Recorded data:
%%
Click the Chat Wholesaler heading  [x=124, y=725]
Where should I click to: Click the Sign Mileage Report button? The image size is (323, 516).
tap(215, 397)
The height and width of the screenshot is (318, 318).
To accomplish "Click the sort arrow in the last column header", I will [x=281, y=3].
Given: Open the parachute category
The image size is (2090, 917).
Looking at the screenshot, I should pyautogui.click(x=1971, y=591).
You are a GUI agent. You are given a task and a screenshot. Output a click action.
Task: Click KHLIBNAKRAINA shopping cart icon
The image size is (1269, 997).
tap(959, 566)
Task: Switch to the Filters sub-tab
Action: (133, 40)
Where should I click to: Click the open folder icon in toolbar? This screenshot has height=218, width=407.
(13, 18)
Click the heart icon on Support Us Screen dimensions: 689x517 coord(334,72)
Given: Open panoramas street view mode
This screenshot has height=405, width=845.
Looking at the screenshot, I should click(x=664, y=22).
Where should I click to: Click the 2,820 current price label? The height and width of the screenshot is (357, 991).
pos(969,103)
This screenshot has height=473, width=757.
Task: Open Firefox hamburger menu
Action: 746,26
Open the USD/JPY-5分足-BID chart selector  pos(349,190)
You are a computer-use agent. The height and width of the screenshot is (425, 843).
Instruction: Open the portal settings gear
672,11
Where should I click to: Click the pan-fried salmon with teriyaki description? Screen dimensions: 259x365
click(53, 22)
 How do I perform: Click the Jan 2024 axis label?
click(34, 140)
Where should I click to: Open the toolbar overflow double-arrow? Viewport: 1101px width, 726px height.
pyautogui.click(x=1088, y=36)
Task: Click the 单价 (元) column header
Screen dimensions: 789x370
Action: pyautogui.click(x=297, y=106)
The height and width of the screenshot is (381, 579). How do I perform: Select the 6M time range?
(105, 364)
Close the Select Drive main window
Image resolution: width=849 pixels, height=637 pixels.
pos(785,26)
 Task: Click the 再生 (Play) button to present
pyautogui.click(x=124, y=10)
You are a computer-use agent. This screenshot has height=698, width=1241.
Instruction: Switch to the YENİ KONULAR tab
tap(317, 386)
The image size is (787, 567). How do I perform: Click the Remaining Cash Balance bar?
%%
◆ INSTRUCTIONS TO FOLLOW ◆
Copy the whole listing above line for line, without changing a single character.

◆ TASK RESULT ◆
Click the Chat Wholesaler heading  [x=124, y=725]
Where should I click to: Click the Sign Mileage Report button? The image size is (323, 516).
tap(215, 397)
The height and width of the screenshot is (318, 318).
To accomplish "Click the sort arrow in the last column header", I will [x=281, y=3].
Given: Open the parachute category
The image size is (2090, 917).
Looking at the screenshot, I should pyautogui.click(x=1971, y=591).
You are a GUI agent. You are given a task and a screenshot. Output a click action.
Task: Click KHLIBNAKRAINA shopping cart icon
The image size is (1269, 997).
tap(959, 566)
Task: Switch to the Filters sub-tab
Action: (133, 40)
Where should I click to: Click the open folder icon in toolbar? This screenshot has height=218, width=407.
(13, 18)
Click the heart icon on Support Us Screen dimensions: 689x517 coord(334,72)
Given: Open panoramas street view mode
This screenshot has height=405, width=845.
Looking at the screenshot, I should click(x=664, y=22).
Where should I click to: Click the 2,820 current price label? The height and width of the screenshot is (357, 991).
pos(969,103)
This screenshot has height=473, width=757.
Task: Open Firefox hamburger menu
Action: 746,26
Open the USD/JPY-5分足-BID chart selector  pos(349,190)
You are a computer-use agent. The height and width of the screenshot is (425, 843).
Instruction: Open the portal settings gear
672,11
Where should I click to: Click the pan-fried salmon with teriyaki description? Screen dimensions: 259x365
click(53, 22)
 How do I perform: Click the Jan 2024 axis label?
click(34, 140)
Where should I click to: Open the toolbar overflow double-arrow? Viewport: 1101px width, 726px height.
pyautogui.click(x=1088, y=36)
Task: Click the 单价 (元) column header
Screen dimensions: 789x370
Action: pyautogui.click(x=297, y=106)
The height and width of the screenshot is (381, 579). How do I perform: Select the 6M time range?
(105, 364)
Close the Select Drive main window
Image resolution: width=849 pixels, height=637 pixels.
pos(785,26)
 Task: Click the 再生 (Play) button to present
pyautogui.click(x=124, y=10)
You are a computer-use agent. This screenshot has height=698, width=1241.
Instruction: Switch to the YENİ KONULAR tab
tap(317, 386)
The image size is (787, 567). How do I perform: Click the Remaining Cash Balance bar?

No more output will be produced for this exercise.